→ PROBLEM
Only one stretch of the listing below is wanted. Begin at the line that has "You are a GUI", stop after the line that has "Tap the first 潜伏主力 signal marker", and repeat every line in between exactly.

→ AVAILABLE DATA
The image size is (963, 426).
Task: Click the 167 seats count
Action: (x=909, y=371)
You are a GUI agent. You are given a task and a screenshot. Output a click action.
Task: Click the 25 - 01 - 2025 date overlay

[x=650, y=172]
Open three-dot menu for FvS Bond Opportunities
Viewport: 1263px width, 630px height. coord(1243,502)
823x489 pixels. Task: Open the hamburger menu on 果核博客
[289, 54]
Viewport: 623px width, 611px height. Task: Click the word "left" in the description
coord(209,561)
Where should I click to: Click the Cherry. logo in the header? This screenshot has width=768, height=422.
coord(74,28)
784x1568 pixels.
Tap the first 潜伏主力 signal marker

...

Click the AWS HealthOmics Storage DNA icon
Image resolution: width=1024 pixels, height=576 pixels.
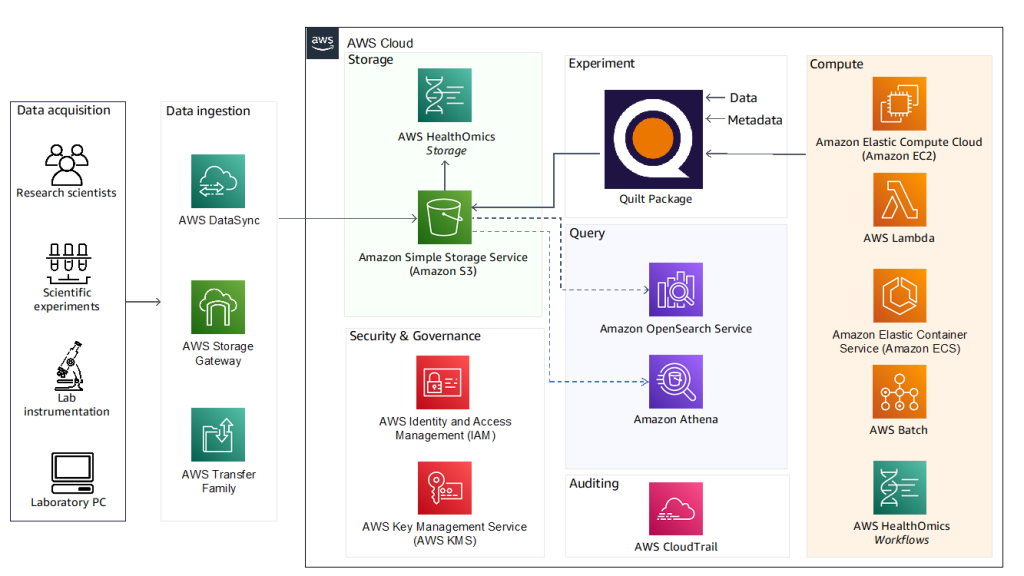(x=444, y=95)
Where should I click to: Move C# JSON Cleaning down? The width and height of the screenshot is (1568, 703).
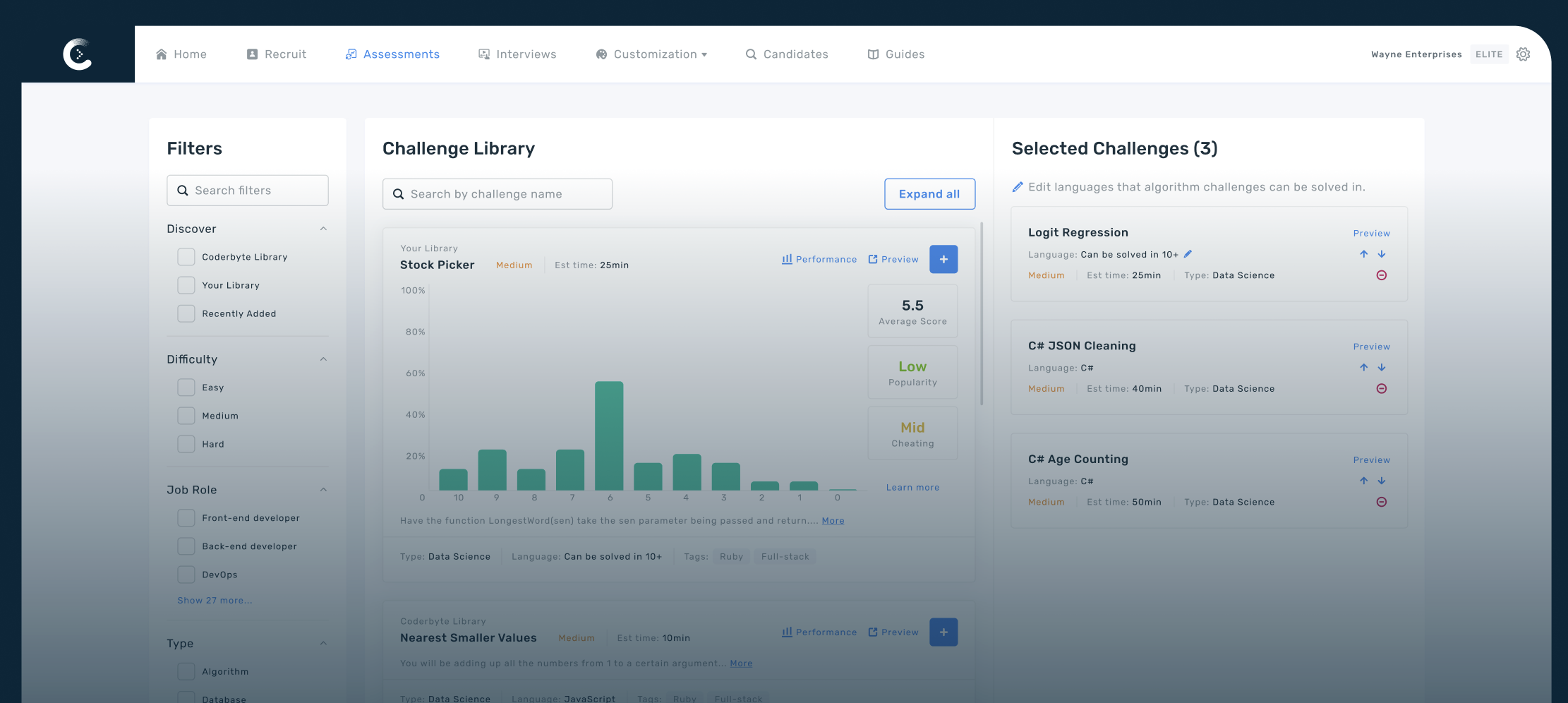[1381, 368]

→ ANSWER TO THIS TASK
You are a GUI agent. You are given a task and a screenshot. Output a click action.
Task: Click the 25 - 01 - 2025 date overlay

[x=650, y=172]
Open three-dot menu for FvS Bond Opportunities
Viewport: 1263px width, 630px height. coord(1243,502)
823x489 pixels. Task: Open the hamburger menu on 果核博客
[289, 54]
Viewport: 623px width, 611px height. Task: Click the word "left" in the description
coord(209,561)
Where should I click to: Click the Cherry. logo in the header? This screenshot has width=768, height=422.
coord(74,28)
784x1568 pixels.
Tap the first 潜伏主力 signal marker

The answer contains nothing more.